◆ **SUPPLIED MATERIAL**:
++++++++++++++++++++
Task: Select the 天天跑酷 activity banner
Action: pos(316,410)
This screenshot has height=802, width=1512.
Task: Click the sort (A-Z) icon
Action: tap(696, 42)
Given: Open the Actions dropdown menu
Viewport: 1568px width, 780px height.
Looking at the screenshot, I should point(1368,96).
++++++++++++++++++++
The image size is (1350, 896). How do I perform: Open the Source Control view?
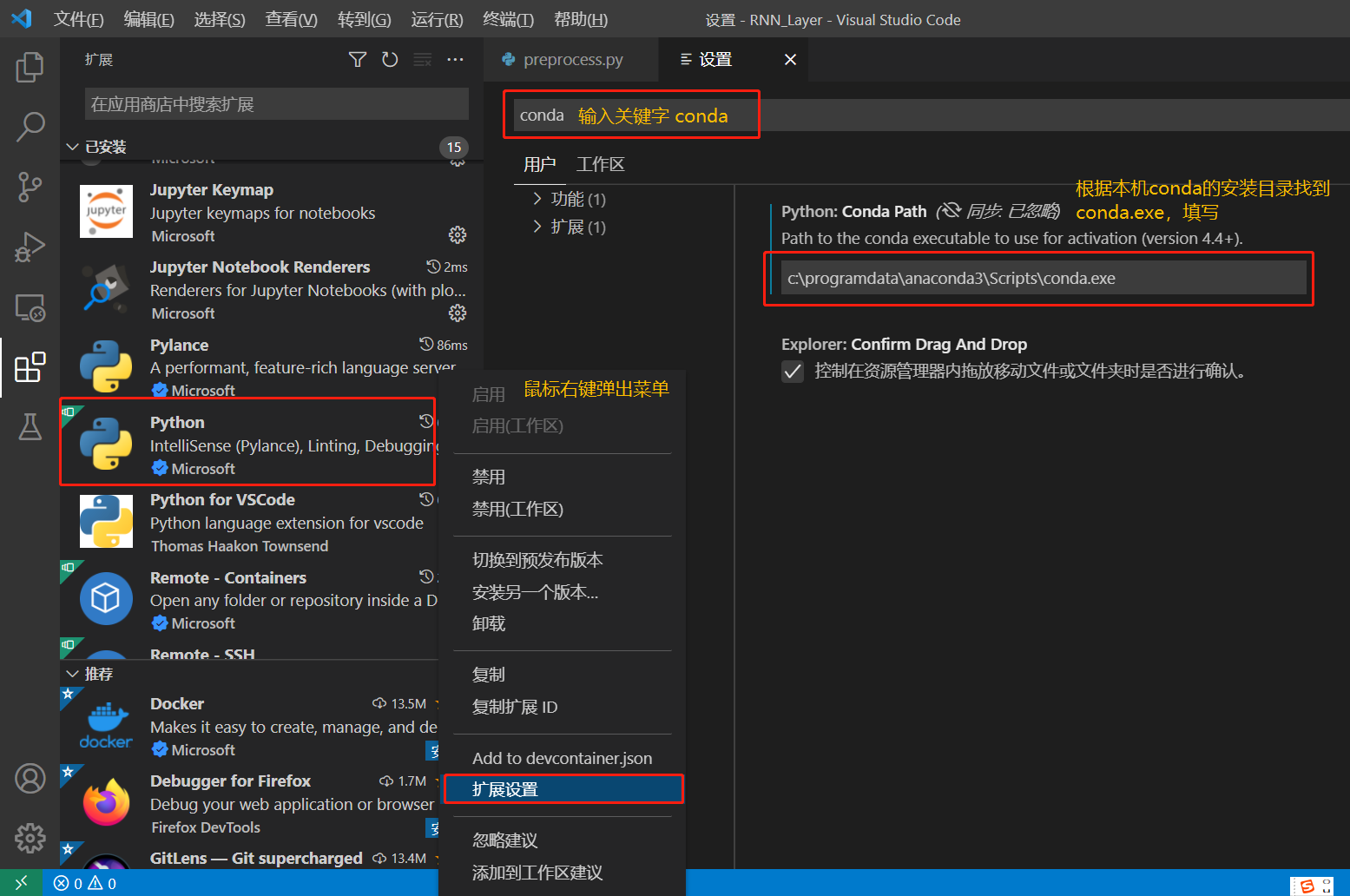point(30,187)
++++++++++++++++++++
◆ **WHAT IS NEEDED**:
Give the listing from the line containing "Given: Open the Actions dropdown menu" through the line containing "Looking at the" as a two-column CSV with the header instruction,response. Put each request's text and its answer on one row, each in one quoted field with line breaks replaced by spaces.

◆ **THE ANSWER**:
instruction,response
"Given: Open the Actions dropdown menu Viewport: 1568px width, 780px height.","Looking at the screenshot, I should point(1368,96)."